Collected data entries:
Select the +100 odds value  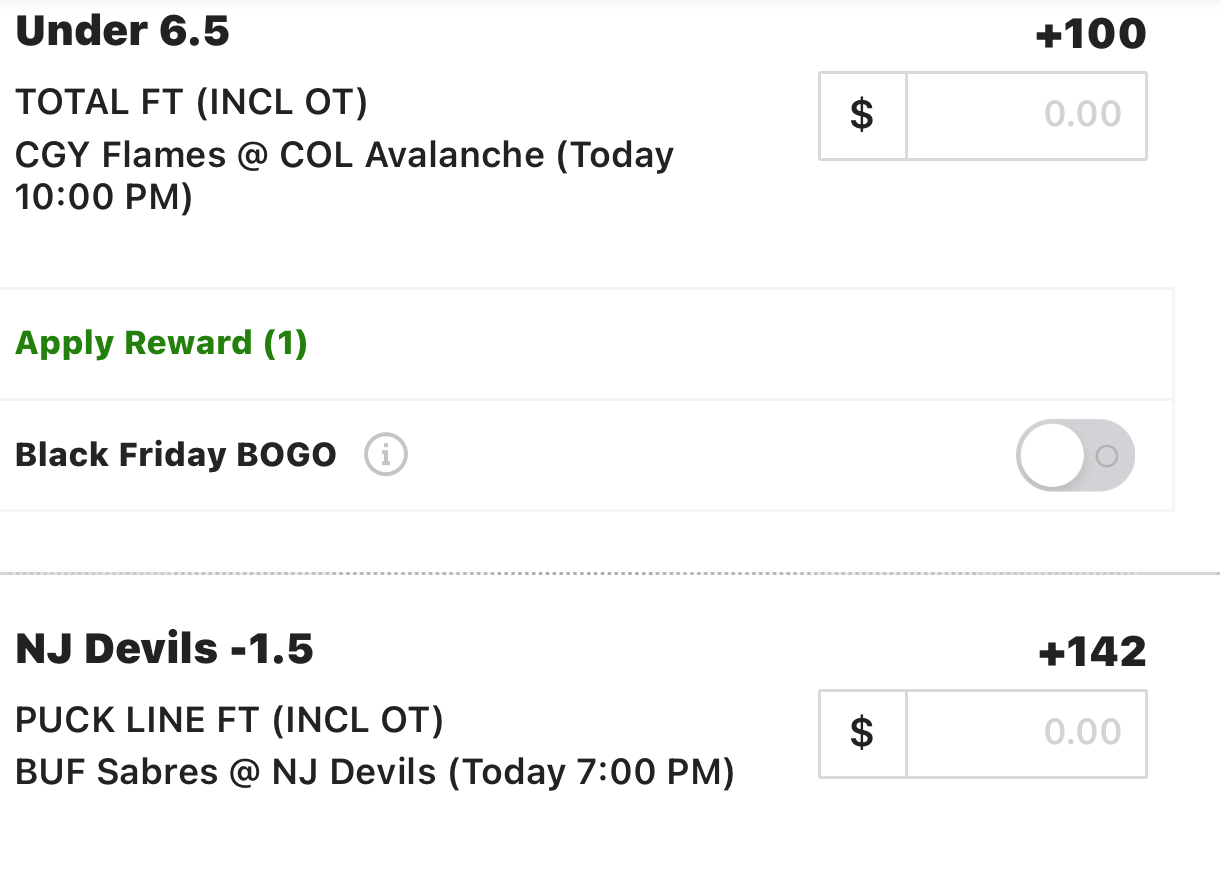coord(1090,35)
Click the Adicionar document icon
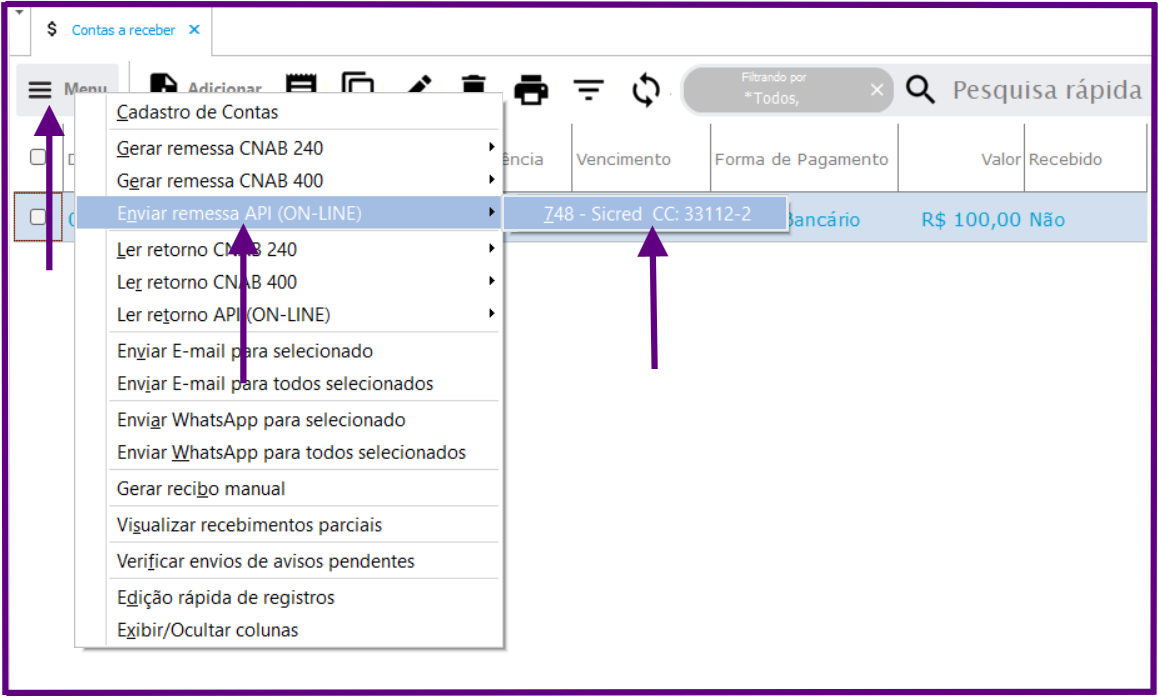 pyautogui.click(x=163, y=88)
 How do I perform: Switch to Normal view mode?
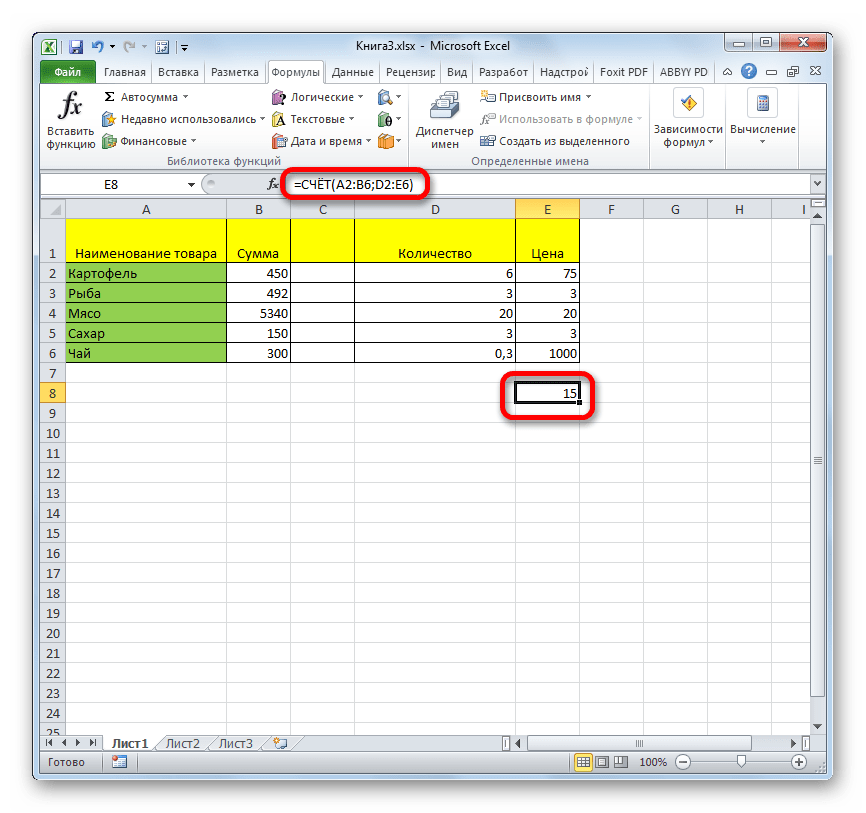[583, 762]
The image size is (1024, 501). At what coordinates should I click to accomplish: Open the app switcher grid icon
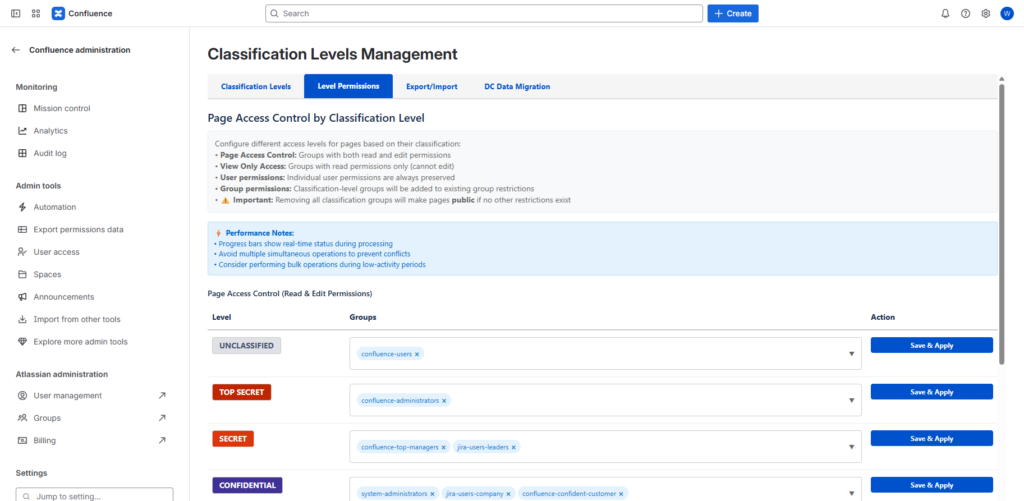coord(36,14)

What is being asked → Copy exactly, with no pictures, the lines from the line containing "The image size" through the last line of the records above.

Output of the task →
The image size is (1024, 501). At what coordinates should I click to accomplish: Open the app switcher grid icon
coord(36,14)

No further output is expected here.